> SOURCE DOCUMENT
+++
A RUDN mathematician calculated the velocity of wave propagation in the brain in the course of external stimulation. This procedure is used to treat stroke patients. To do so, the scientists generally formulated the task by creating a reaction-diffusion equation and carried out a theoretical study of it. The results of the study were published in Applied Mathematics Letters.
Many biological and chemical processes can be described with so-called reaction-diffusion equations. Usually, tasks of this type occur in biologically distributed systems, i.e. structures in which a certain biological parameter is unevenly distributed in space. Such systems include the nerve tissue. Energy transfer processes help to consider such systems as a whole. They are described by diffusion components of a reaction-diffusion equation. Due to this connection between points in space, so-called excitation waves (e.g. a nerve impulse) can propagate in such media.
In some cases, the velocity and shape of an excitation wave can be calculated using existing mathematical methods. However, they are not applicable to excitation waves in the cerebral cortex. A RUDN mathematician together with his Russian and foreign colleagues solved this problem in general terms.
The authors considered an integrodifferential equation, i.e. an equation containing both integrals and derivatives. Besides the function in question, the equation contained additional parameters that accounted for the cohesiveness of the medium, its response, and its density from the mathematical point of view. These parameters could also be interpreted from the point of view of physics—in this case, they described the excitation of neurons, their interconnection, and the speed at which a nerve impulse faded. Besides the equation itself, the mathematicians set out boundary conditions causing a progressive wave in the equation when met.
+++
[Collected data]

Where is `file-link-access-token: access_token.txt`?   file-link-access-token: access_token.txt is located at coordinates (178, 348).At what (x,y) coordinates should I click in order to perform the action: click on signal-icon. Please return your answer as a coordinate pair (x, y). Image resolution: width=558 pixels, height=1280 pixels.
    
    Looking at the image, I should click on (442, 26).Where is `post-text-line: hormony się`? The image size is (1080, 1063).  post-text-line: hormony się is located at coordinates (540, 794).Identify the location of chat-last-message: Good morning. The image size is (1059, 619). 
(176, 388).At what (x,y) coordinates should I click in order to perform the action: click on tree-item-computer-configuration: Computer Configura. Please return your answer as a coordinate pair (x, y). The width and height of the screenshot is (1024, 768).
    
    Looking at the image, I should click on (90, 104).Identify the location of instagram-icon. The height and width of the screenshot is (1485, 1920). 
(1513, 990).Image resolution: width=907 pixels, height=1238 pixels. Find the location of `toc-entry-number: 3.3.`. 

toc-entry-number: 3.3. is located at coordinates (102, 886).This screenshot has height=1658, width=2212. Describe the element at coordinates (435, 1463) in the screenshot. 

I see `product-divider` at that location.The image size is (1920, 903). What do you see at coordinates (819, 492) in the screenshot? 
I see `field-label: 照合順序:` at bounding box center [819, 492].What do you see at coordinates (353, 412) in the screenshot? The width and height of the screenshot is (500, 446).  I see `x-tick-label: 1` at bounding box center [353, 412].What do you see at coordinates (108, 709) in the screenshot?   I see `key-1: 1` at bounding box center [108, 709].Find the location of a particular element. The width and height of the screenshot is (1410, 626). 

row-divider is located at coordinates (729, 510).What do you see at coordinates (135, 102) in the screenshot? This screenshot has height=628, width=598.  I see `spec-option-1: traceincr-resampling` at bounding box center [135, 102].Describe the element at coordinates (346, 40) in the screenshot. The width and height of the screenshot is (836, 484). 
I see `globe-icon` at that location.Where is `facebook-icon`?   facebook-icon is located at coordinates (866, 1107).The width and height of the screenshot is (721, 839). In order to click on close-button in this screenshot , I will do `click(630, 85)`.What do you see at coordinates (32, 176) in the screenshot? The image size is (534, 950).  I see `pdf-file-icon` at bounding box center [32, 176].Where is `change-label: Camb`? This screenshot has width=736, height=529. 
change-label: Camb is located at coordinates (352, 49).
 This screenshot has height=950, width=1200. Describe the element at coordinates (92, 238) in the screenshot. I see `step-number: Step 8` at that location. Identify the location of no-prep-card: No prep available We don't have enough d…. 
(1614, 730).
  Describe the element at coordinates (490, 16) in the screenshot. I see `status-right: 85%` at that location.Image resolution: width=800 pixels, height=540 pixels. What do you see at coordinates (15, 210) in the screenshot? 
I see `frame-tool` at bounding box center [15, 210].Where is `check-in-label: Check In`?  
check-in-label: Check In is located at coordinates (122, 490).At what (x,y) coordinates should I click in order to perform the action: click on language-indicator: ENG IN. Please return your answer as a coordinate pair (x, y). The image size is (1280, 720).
+++
> EXERCISE OBJECTIVE
Copy the entire article on excitation wave velocity in the brain word for word. These records were taken from a separate source.

> RESPONSE TO THIS TASK
A RUDN mathematician calculated the velocity of wave propagation in the brain in the course of external stimulation. This procedure is used to treat stroke patients. To do so, the scientists generally formulated the task by creating a reaction-diffusion equation and carried out a theoretical study of it. The results of the study were published in Applied Mathematics Letters.
Many biological and chemical processes can be described with so-called reaction-diffusion equations. Usually, tasks of this type occur in biologically distributed systems, i.e. structures in which a certain biological parameter is unevenly distributed in space. Such systems include the nerve tissue. Energy transfer processes help to consider such systems as a whole. They are described by diffusion components of a reaction-diffusion equation. Due to this connection between points in space, so-called excitation waves (e.g. a nerve impulse) can propagate in such media.
In some cases, the velocity and shape of an excitation wave can be calculated using existing mathematical methods. However, they are not applicable to excitation waves in the cerebral cortex. A RUDN mathematician together with his Russian and foreign colleagues solved this problem in general terms.
The authors considered an integrodifferential equation, i.e. an equation containing both integrals and derivatives. Besides the function in question, the equation contained additional parameters that accounted for the cohesiveness of the medium, its response, and its density from the mathematical point of view. These parameters could also be interpreted from the point of view of physics—in this case, they described the excitation of neurons, their interconnection, and the speed at which a nerve impulse faded. Besides the equation itself, the mathematicians set out boundary conditions causing a progressive wave in the equation when met.